Look I guess another way to put it is as we are all in our genomes the
carriers of thousands of dead sequences that get into the germ line and
therefore must be replicated in our species so also probably culturally
where the transmitters are thousands of dead ideas that we're stuck with
and it's my bet that this ideas not dead. That's the only difference I
have with Dawkins."
I think that, in the end, my own approach to God helps make sense of this sense of connection with the past, with the past itself having some transcendent meaning and/or value. For to me God is, in part, the repository of all past experience. If God 'remembers' everything we are, and that which is of value in the world, both from an objective and subjective perspective, is retained in the mind or life of God, then through our relationship with God, we have a relationship with that past. That which illuminates life, really is that which came before, for God's eternally growing self is the eternal retention of all that happens that is right and good in the world. It is God's role as immortalizer, that makes all of this make sense.

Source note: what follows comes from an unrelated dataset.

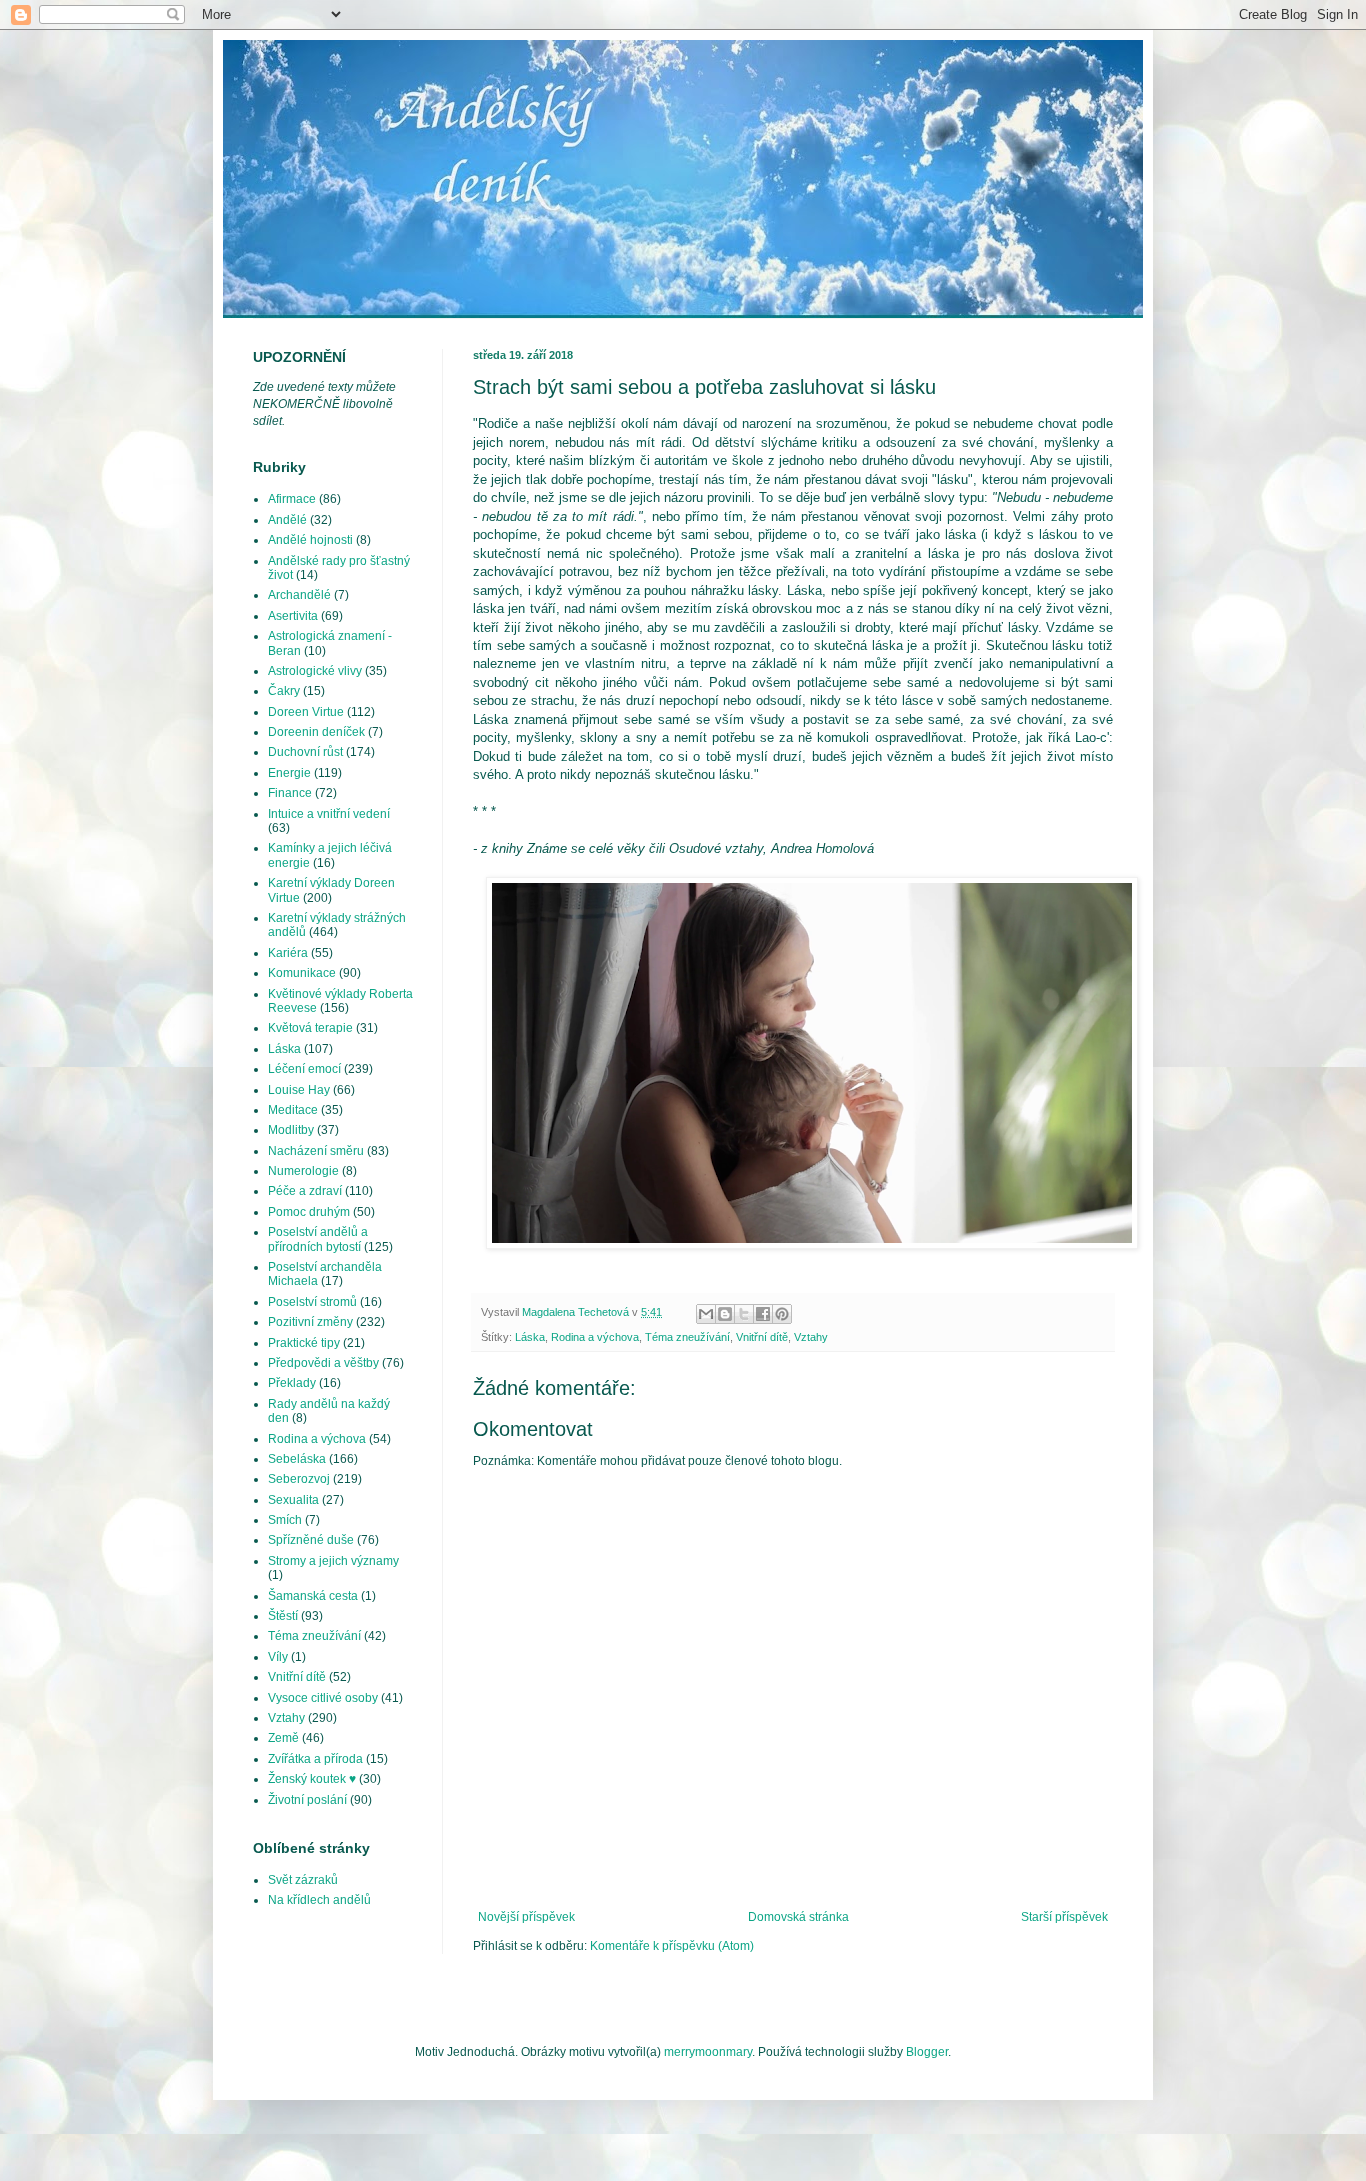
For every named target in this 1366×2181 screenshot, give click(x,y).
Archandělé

For truly, the most important part of anyone's life is their own internal subjective experience. It is the moment of being me, doing this thing, feeling this way, that really has value. I care less about my own memory of someone than that they remember me. And our seeking to connect with the past through story and art is really an attempt to grab onto, however dimly, that subjective experience which seems to, from our own earthly perspective, fall into nothingness.
If God remembers all I was and am, then my own subjectivity does not actually pass that way. It passes into eternity, and eternity is not some inert memory bank, but a living God, who stands with us, walks along side us, and through that experience we share, here and now, with all that came before. Our own memory is thus a sacrament, pointing to something deeper and more cosmic. As someone who thinks all phenomenal conscious experience is such a sacrament, that makes a lot of sense to me.
I end with a Christological reflection. For Jesus to me reveals and makes clear this Divine reality. Jesus shows us a God upon whom all of reality is 'impressed'. Every good, every bad, does not fade away, but finds expression in the very self of God. If the moment is divinized, then illumination of what is, always comes from what once was.